PROBLEM TO WORK ON
Rewrite the records starting at the line that contains "You are a GUI" and ending at the last line of the records, requests included. Scale every coordinate in the answers by 0.75 and round to whole numbers, with halves going up. Leave the pictures out.

RECORDS FOR THIS EXERCISE

— Begin —

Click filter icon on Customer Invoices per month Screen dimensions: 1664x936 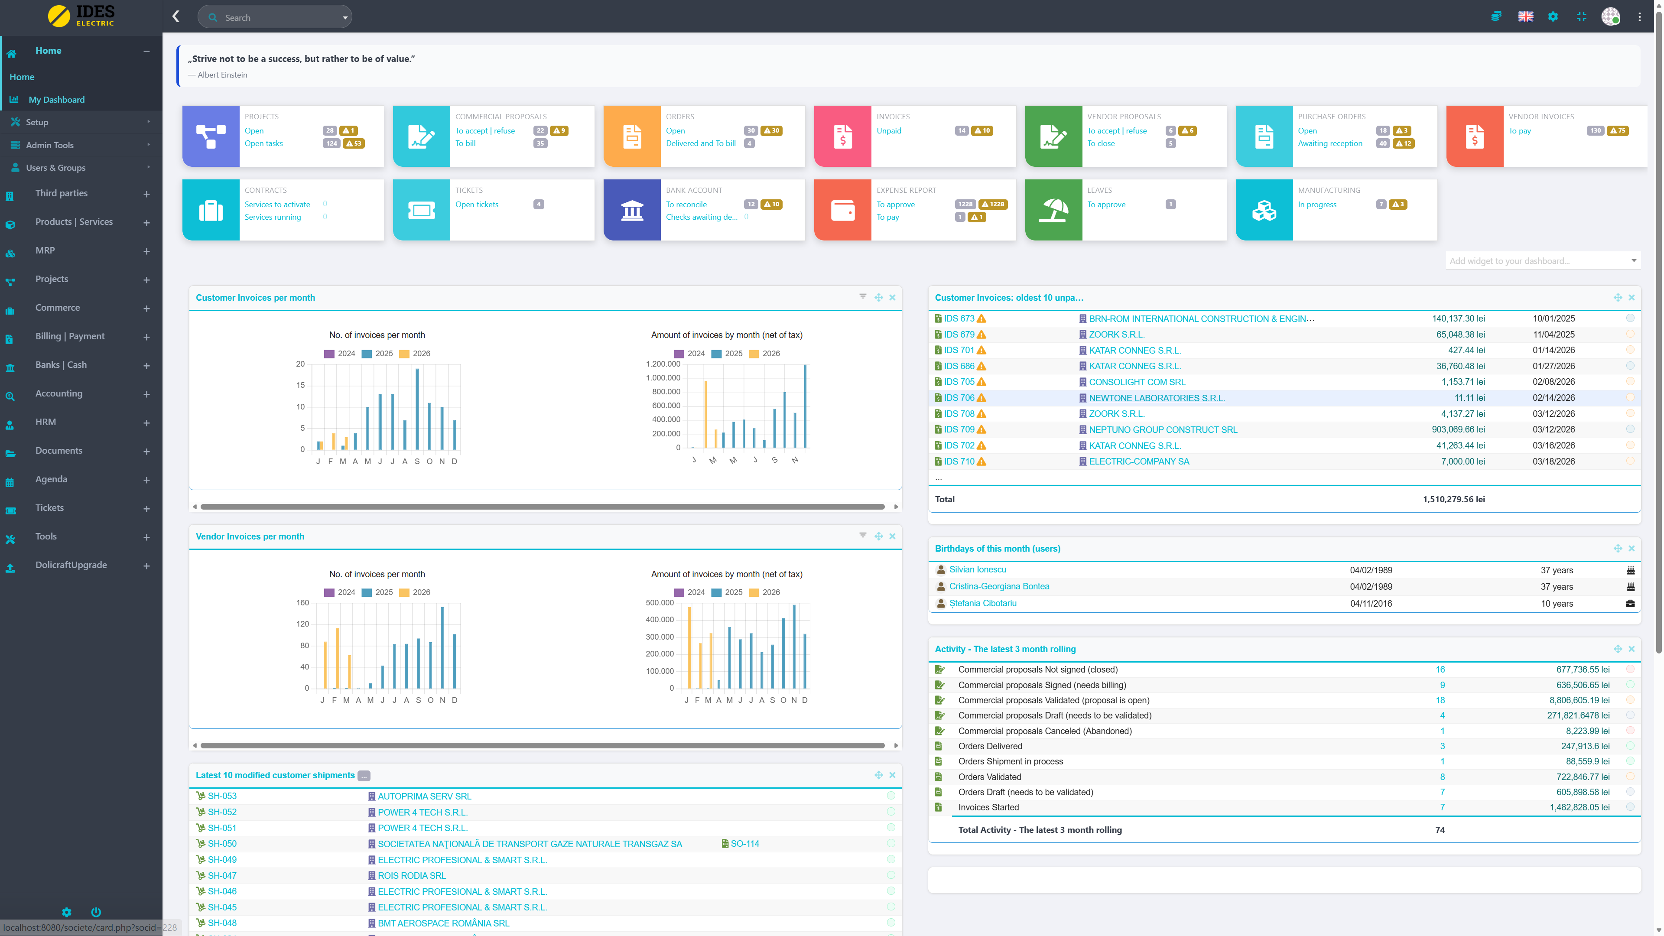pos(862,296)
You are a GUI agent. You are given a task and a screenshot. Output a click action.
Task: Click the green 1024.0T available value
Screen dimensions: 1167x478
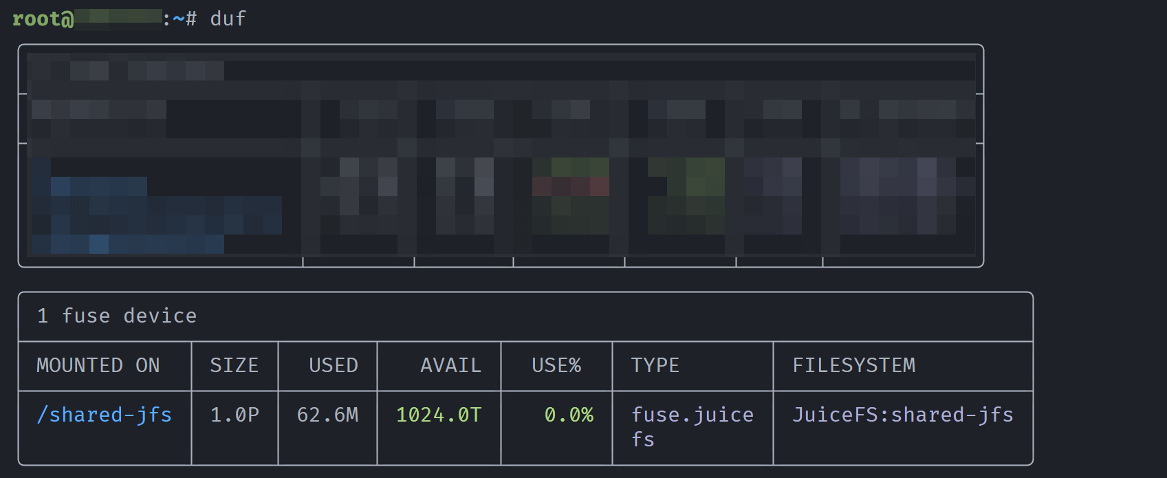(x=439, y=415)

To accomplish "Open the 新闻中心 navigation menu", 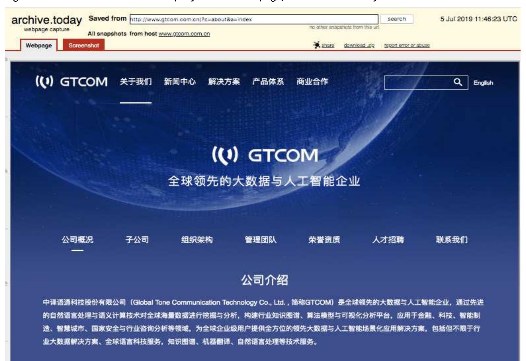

— End —

ANSWER TO THE EXERCISE
You are a GUI agent. You are given a task and a screenshot. Output a click action.
Task: Click the green 1024.0T available value
Screen dimensions: 1167x478
(x=329, y=311)

To accomplish "Open the 新闻中心 navigation menu", 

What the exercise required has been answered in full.